> **Work required**: Reproduce the rows below word for word, leaving out the pictures.

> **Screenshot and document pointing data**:

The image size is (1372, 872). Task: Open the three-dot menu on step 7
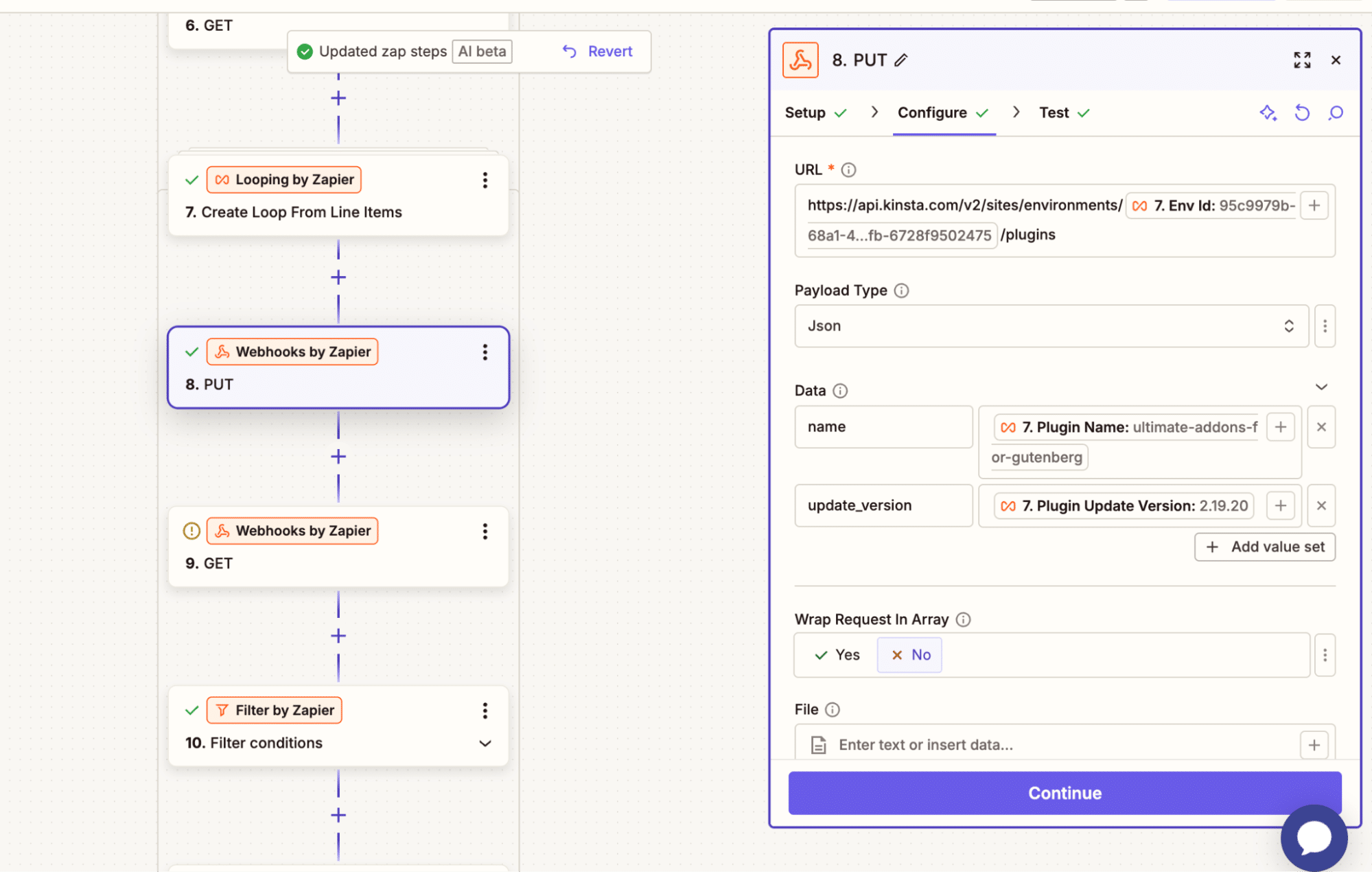[485, 180]
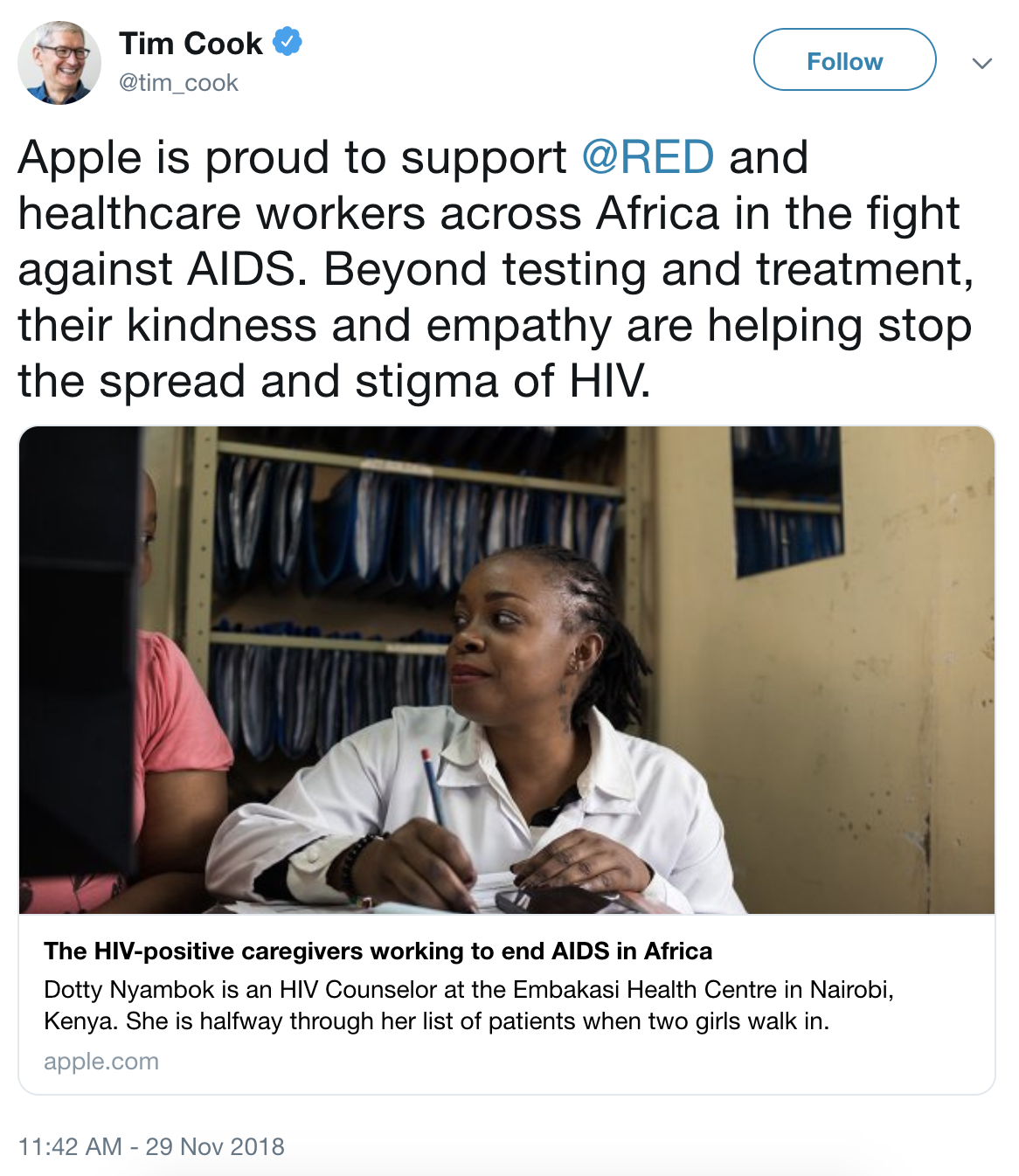This screenshot has height=1176, width=1019.
Task: Click the blue verified badge
Action: (288, 41)
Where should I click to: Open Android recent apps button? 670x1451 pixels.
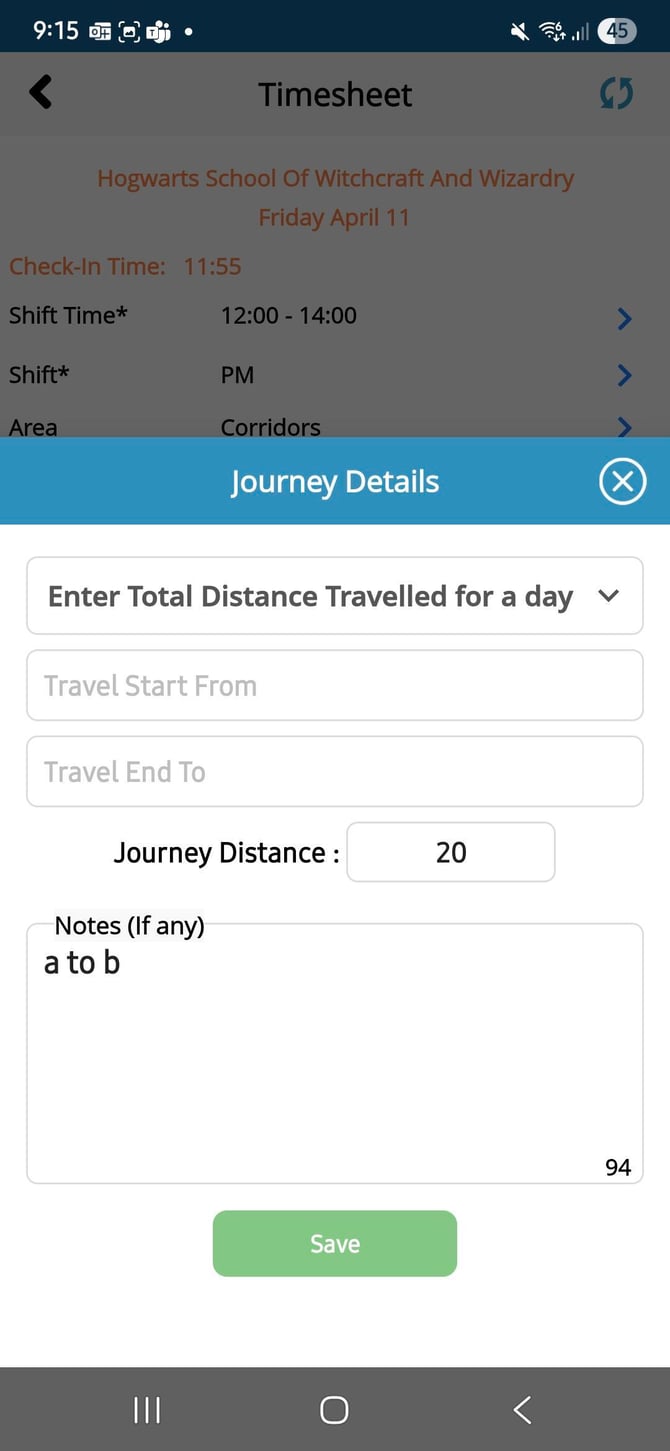(147, 1410)
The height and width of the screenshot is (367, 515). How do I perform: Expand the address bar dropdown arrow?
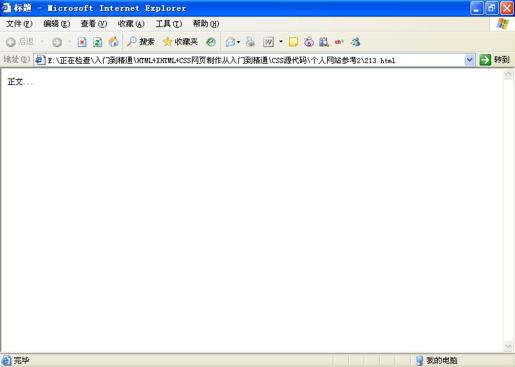pyautogui.click(x=469, y=60)
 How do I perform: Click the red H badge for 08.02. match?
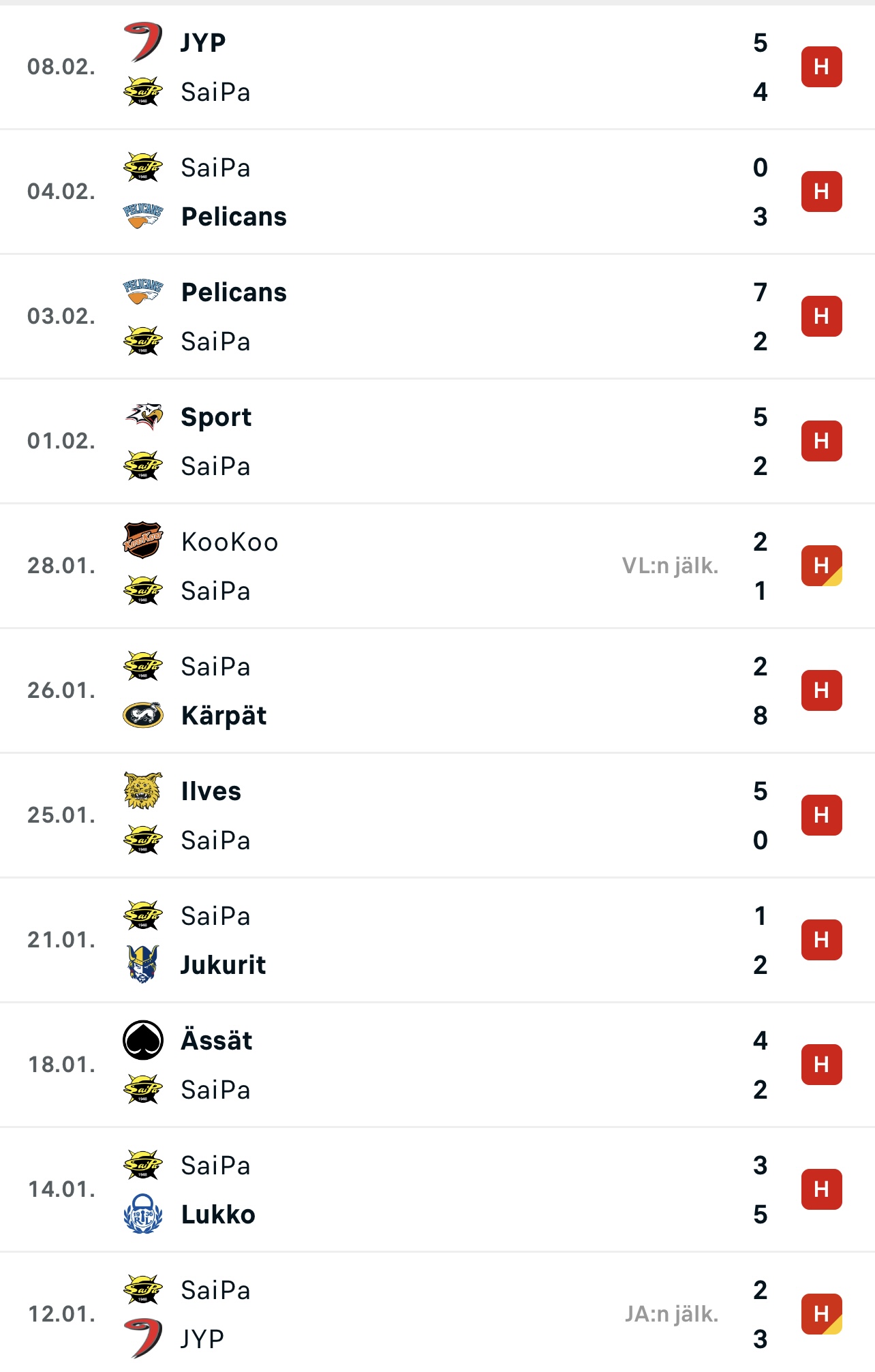pos(821,67)
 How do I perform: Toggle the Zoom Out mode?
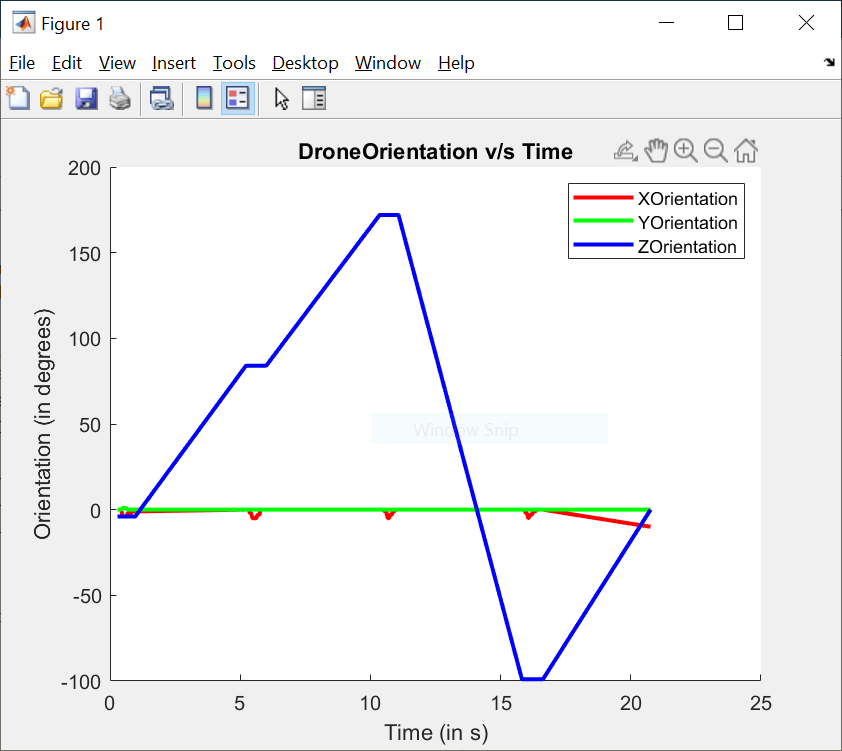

> **Task output**:
The image size is (1372, 872). Task: Open the three-dot menu on step 7
[485, 180]
This screenshot has height=1176, width=1019.
Task: Click the blue verified badge
Action: (288, 41)
Where should I click to: Open Android recent apps button? 670x1451 pixels.
(147, 1410)
The height and width of the screenshot is (367, 515). How do I perform: Expand the address bar dropdown arrow?
pyautogui.click(x=469, y=60)
 How do I perform: Click the red H badge for 08.02. match?
pos(821,67)
 How do I perform: Toggle the Zoom Out mode?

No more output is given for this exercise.